ASSIGNMENT
Instruction for the data below: set down exactly the lines from the line with "Select the Ellipse tool in toolbar" to the line with "Click the zoom slider handle", inclusive, and no others.

GIVEN RECORDS
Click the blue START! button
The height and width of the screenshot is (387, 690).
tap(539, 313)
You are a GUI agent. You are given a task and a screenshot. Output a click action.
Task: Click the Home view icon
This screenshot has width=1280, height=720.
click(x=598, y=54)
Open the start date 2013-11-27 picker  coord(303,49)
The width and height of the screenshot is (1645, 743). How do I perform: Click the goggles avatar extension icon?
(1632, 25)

* * *

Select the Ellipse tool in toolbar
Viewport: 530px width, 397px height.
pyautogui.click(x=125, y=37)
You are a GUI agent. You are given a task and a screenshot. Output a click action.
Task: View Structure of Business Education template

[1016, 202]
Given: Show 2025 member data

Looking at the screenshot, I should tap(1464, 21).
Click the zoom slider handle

* * *

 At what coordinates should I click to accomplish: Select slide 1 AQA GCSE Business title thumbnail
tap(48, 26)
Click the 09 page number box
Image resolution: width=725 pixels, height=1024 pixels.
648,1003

TASK OUTPUT
Select the Ellipse tool in toolbar
Viewport: 530px width, 397px height.
pyautogui.click(x=125, y=37)
You are a GUI agent. You are given a task and a screenshot. Output a click action.
Task: View Structure of Business Education template

[1016, 202]
Given: Show 2025 member data

Looking at the screenshot, I should tap(1464, 21).
Click the zoom slider handle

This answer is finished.